§ Entries taken from a collection:
┄┄┄┄┄┄┄┄┄┄┄┄┄┄┄┄┄┄┄┄

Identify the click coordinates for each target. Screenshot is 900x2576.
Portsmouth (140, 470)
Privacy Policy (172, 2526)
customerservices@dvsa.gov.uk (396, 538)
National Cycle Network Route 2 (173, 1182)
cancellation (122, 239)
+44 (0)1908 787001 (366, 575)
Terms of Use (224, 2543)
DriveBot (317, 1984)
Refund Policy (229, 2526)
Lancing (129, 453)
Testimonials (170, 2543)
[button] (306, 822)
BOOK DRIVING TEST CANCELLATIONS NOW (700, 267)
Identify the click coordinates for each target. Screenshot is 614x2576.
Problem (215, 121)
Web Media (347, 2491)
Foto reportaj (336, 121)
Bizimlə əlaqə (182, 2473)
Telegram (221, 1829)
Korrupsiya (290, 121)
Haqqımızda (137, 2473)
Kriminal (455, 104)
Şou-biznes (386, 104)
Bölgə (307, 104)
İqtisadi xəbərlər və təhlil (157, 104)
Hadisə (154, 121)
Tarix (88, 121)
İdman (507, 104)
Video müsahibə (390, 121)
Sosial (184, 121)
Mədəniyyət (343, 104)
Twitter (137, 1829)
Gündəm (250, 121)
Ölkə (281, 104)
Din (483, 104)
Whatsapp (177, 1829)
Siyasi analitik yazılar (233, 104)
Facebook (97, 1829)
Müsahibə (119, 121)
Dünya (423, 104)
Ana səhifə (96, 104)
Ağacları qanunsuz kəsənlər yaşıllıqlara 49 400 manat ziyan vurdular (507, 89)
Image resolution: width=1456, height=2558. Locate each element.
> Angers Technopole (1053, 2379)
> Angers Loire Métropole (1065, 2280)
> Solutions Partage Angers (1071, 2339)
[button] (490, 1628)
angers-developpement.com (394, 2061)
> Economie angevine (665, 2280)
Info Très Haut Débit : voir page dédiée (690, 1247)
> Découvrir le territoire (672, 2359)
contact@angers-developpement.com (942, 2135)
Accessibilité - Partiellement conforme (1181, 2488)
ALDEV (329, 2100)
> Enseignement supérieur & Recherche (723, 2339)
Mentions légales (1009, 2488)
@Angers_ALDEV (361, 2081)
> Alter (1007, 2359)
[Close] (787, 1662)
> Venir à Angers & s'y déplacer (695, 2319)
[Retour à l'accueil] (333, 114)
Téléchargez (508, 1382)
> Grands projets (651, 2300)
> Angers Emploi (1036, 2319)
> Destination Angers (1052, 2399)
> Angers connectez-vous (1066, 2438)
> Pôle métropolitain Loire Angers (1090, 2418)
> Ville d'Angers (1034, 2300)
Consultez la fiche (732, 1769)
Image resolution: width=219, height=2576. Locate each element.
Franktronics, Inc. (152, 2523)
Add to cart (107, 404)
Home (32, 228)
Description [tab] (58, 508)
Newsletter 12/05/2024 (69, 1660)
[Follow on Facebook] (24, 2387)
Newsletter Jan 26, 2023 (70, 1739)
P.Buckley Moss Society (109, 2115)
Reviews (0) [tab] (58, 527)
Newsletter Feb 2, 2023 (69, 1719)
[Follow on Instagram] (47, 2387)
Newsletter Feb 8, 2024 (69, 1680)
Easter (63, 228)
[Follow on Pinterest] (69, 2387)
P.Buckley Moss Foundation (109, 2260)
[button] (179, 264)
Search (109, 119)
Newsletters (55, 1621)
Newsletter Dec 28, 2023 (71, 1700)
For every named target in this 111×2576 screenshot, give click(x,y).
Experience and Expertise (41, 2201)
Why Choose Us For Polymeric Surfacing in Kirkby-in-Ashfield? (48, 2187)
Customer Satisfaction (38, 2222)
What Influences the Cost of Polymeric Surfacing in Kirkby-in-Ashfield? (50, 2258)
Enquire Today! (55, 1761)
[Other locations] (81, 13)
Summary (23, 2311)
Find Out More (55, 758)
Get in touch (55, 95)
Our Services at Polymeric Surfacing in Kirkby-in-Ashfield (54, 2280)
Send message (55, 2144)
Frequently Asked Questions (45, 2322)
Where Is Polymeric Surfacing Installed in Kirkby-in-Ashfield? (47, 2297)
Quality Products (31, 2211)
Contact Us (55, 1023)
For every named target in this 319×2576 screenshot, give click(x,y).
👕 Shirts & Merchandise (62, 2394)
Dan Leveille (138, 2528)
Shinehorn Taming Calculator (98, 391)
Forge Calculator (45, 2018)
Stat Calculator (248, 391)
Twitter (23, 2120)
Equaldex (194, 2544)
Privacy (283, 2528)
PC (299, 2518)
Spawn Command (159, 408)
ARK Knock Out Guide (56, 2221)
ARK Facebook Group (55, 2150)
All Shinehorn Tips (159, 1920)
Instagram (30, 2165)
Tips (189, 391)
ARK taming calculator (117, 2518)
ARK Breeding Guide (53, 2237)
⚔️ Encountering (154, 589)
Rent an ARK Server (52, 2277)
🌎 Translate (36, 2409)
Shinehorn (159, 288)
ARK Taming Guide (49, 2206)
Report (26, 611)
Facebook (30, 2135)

┄┄┄┄┄┄┄┄┄┄┄┄┄┄┄┄┄┄┄┄

§ EXERCISE PROMPT:
Please count how many lines of the records include "Buckley", giving the number and nothing else.

§ WRITTEN RESPONSE:
2